What needs to be done> Repeat, exactly as they appear, the lines from the one with "The height and" through the last line of the entries below, but none of the pictures.

Top of Dataset excerpts

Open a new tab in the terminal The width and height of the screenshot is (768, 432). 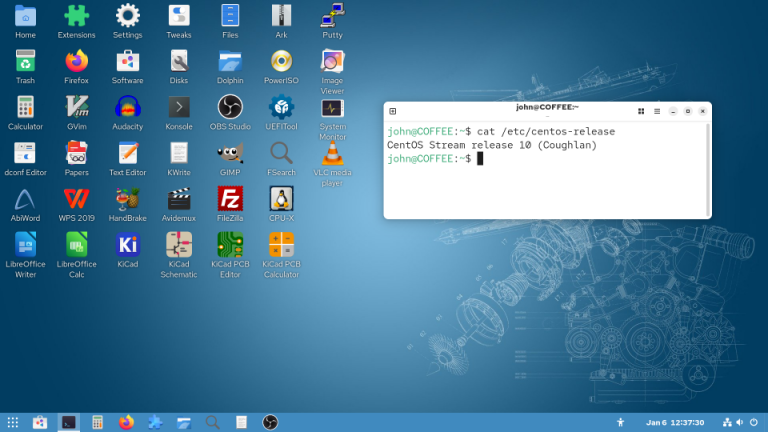coord(393,111)
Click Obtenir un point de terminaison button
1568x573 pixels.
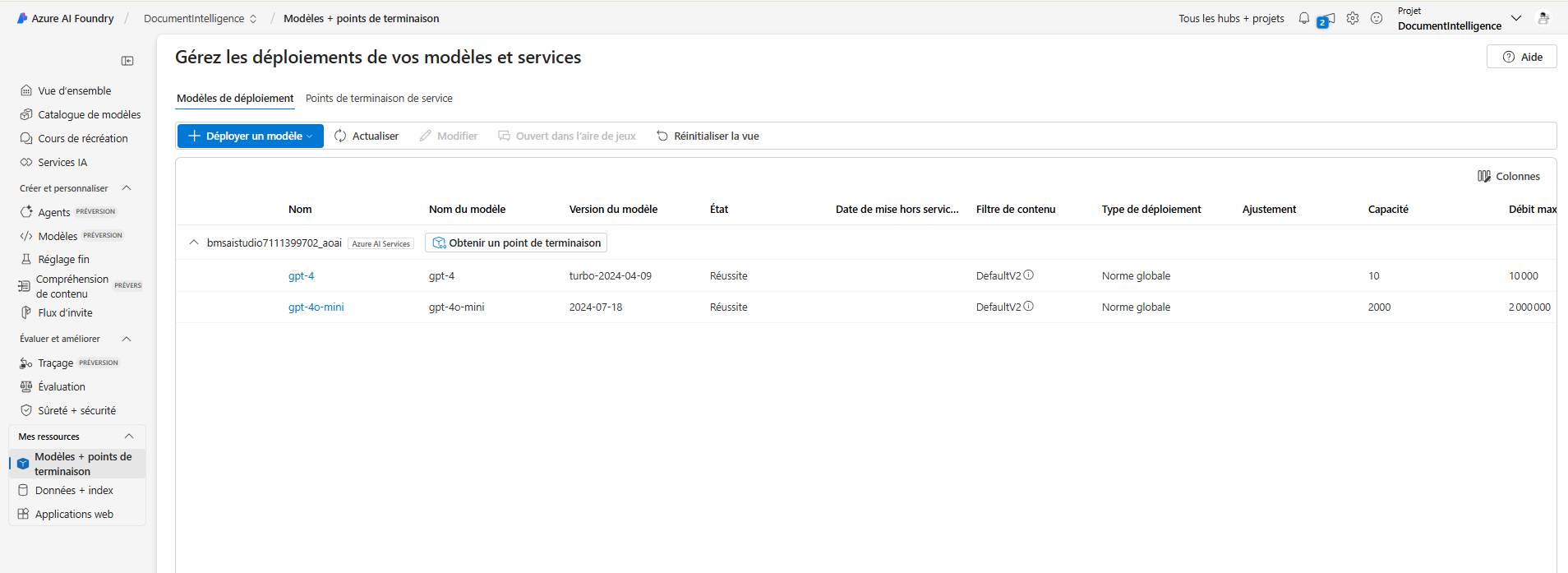point(516,243)
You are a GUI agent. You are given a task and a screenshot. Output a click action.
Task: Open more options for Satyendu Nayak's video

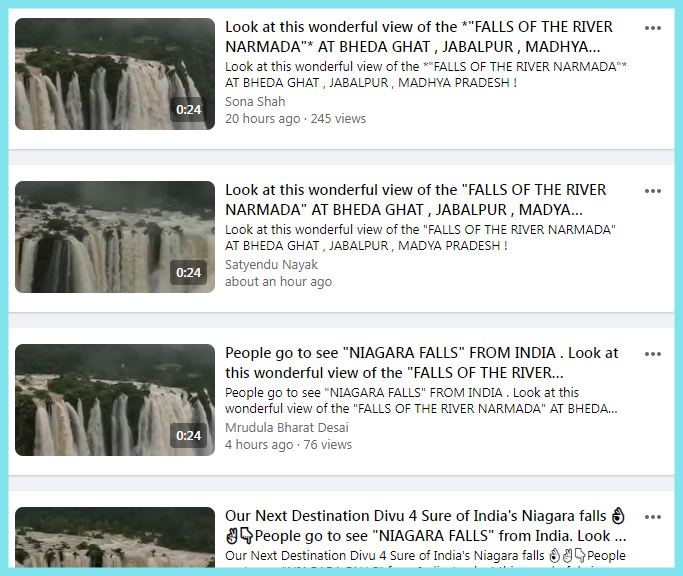click(x=653, y=191)
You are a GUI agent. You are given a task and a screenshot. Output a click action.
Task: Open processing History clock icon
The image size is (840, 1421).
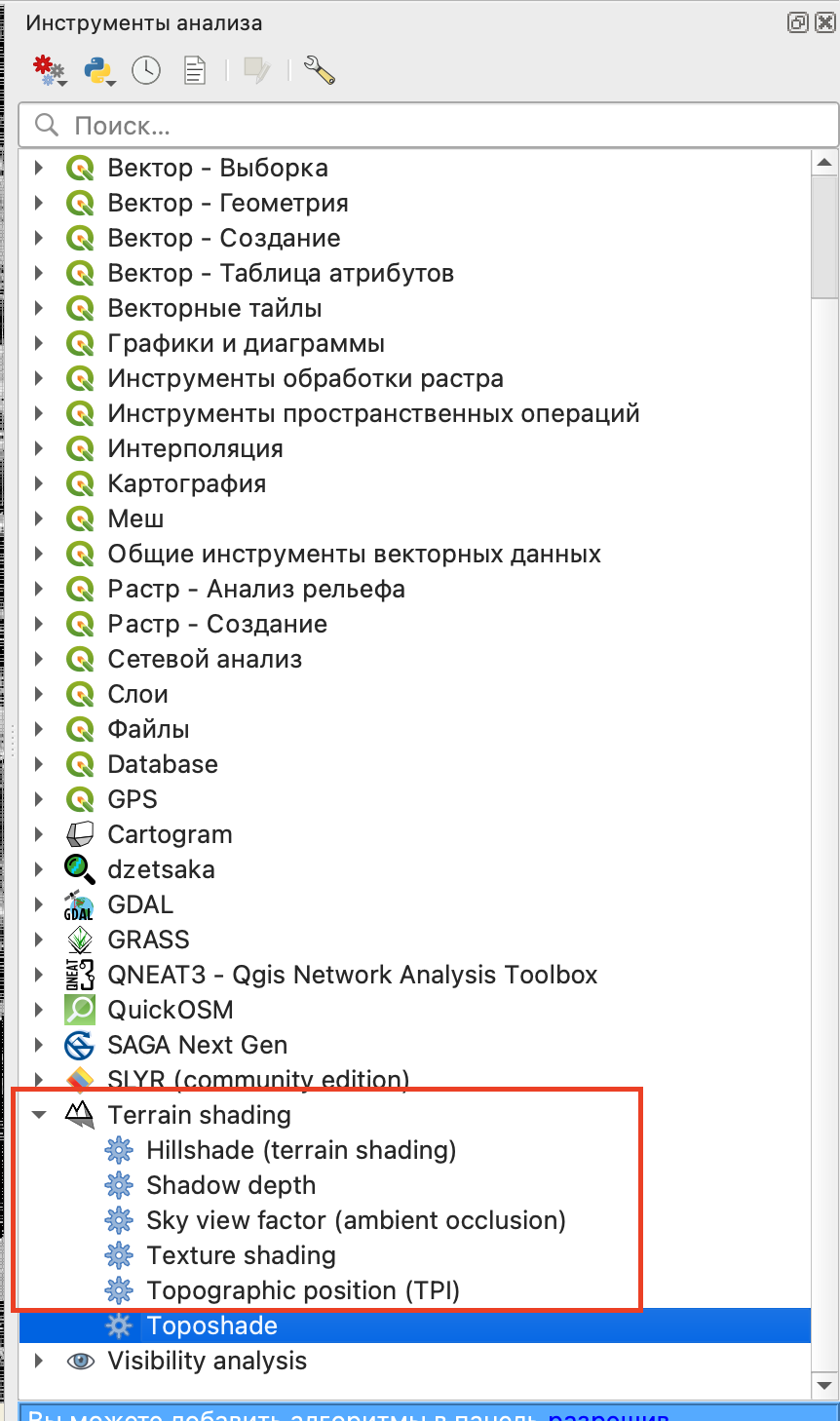click(x=146, y=70)
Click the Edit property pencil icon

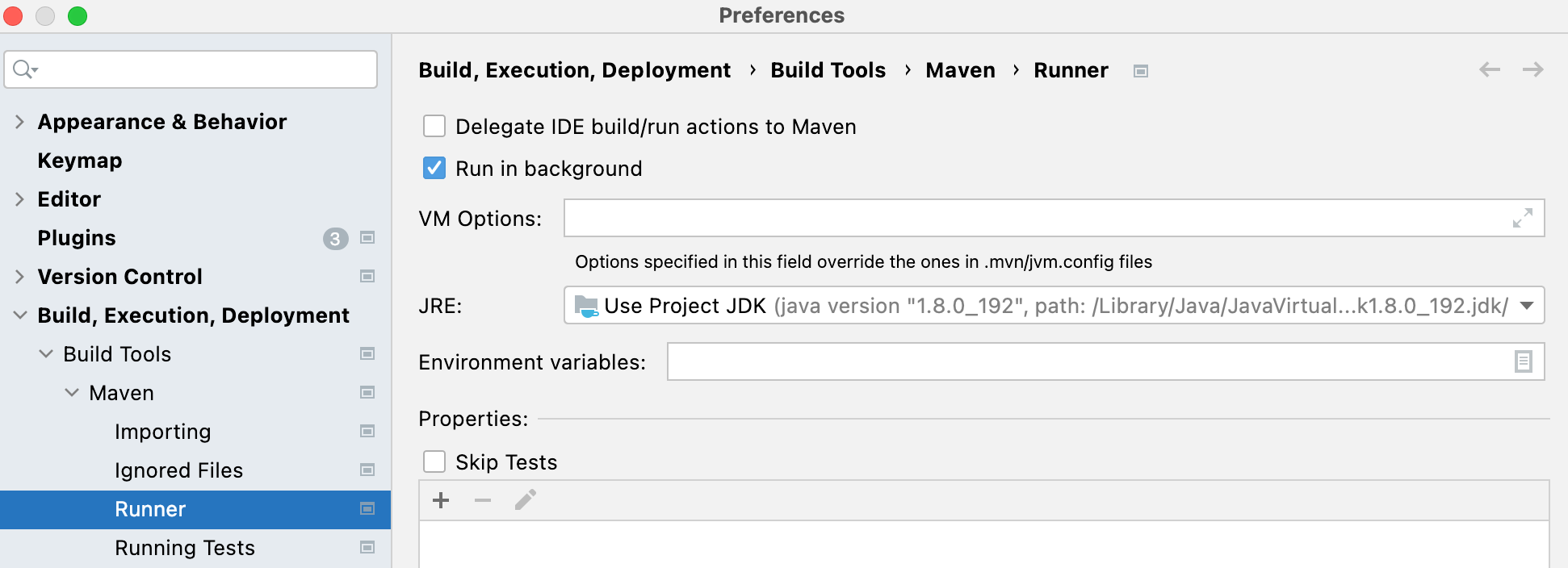(525, 500)
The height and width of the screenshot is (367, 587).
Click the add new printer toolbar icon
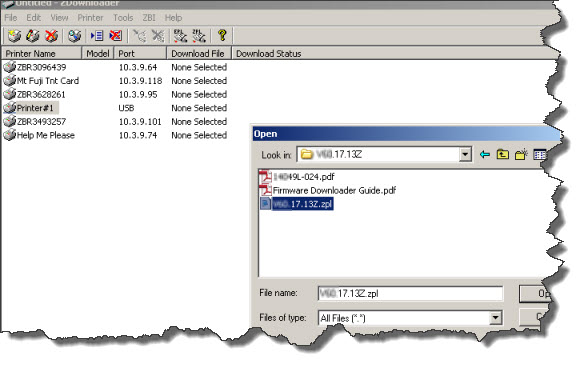pos(14,36)
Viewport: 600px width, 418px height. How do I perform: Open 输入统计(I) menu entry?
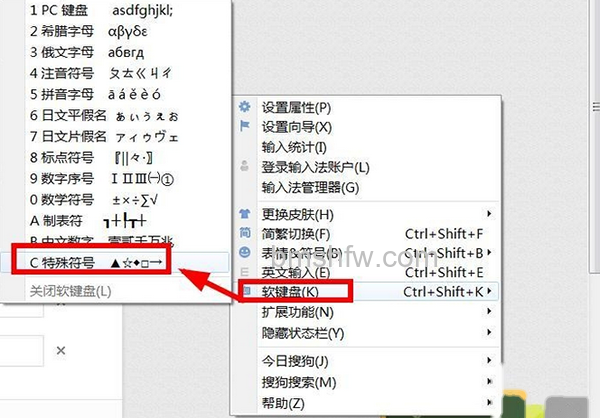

Bottom of Dataset excerpts

Solution for this task>
The height and width of the screenshot is (367, 587).
Click the add new printer toolbar icon
pos(14,36)
Viewport: 600px width, 418px height. How do I perform: Open 输入统计(I) menu entry?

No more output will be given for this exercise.